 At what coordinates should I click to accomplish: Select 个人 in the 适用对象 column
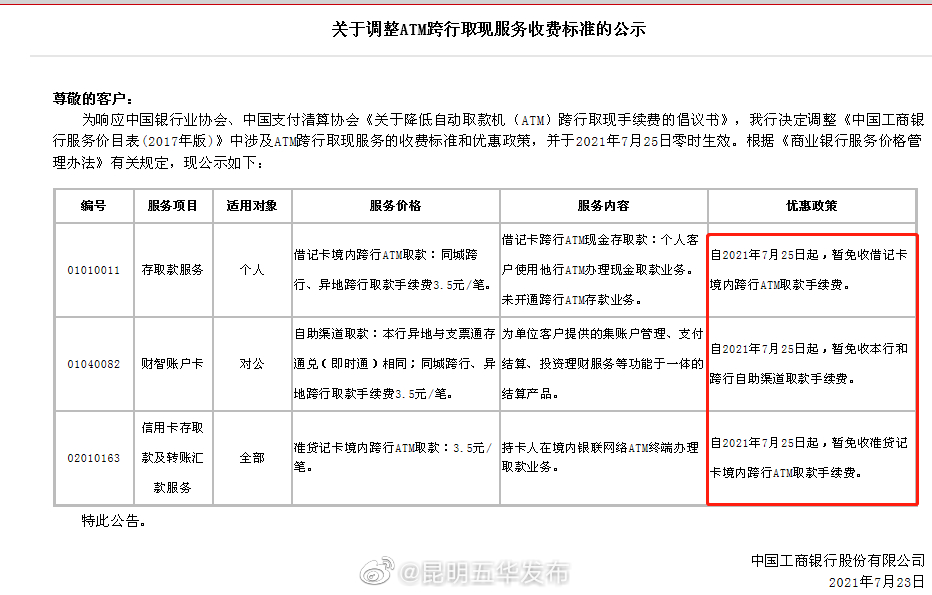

○ ○ ○ ○ ○ ○ ○

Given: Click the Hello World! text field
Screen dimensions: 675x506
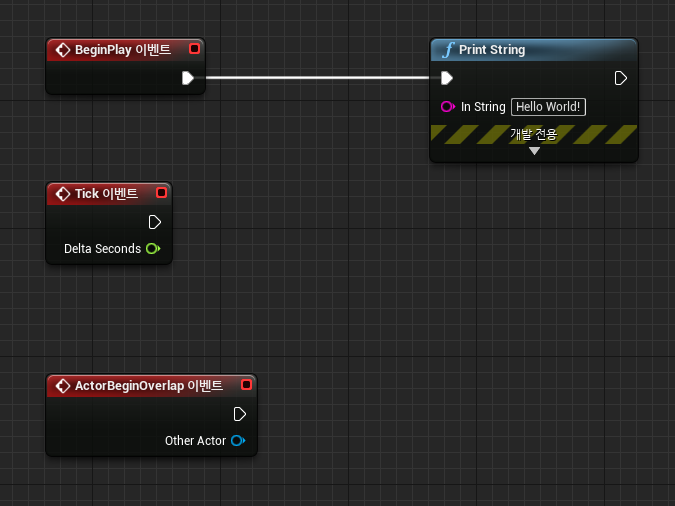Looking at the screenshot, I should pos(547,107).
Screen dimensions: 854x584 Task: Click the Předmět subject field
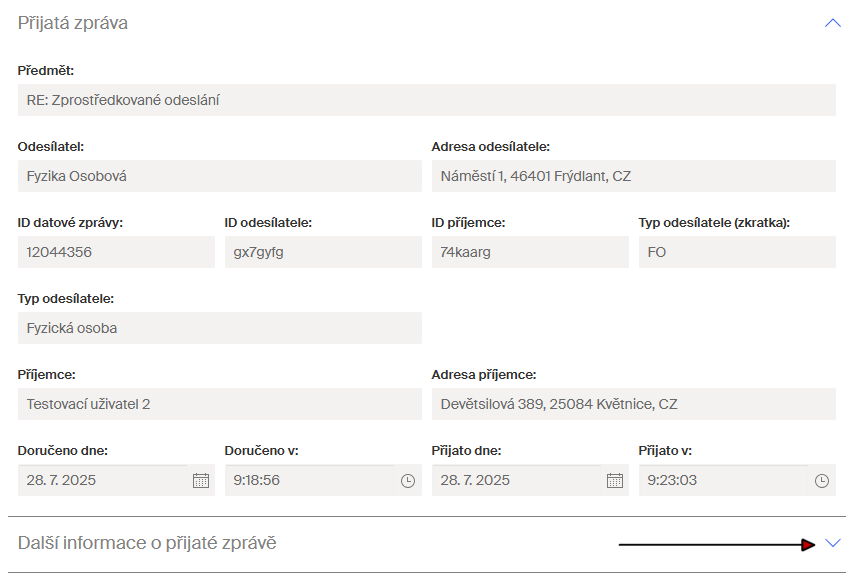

○ ○ ○ ○ ○ ○ ○

Start with the line above containing "Given: Click the Hello World! text field" and end with the line containing "Screen dimensions: 854x584". Set down that stretch exactly, without any pictures.

(Response for this exercise):
Given: Click the Hello World! text field
Screen dimensions: 675x506
Looking at the screenshot, I should pos(547,107).
Screen dimensions: 854x584 Task: Click the Předmět subject field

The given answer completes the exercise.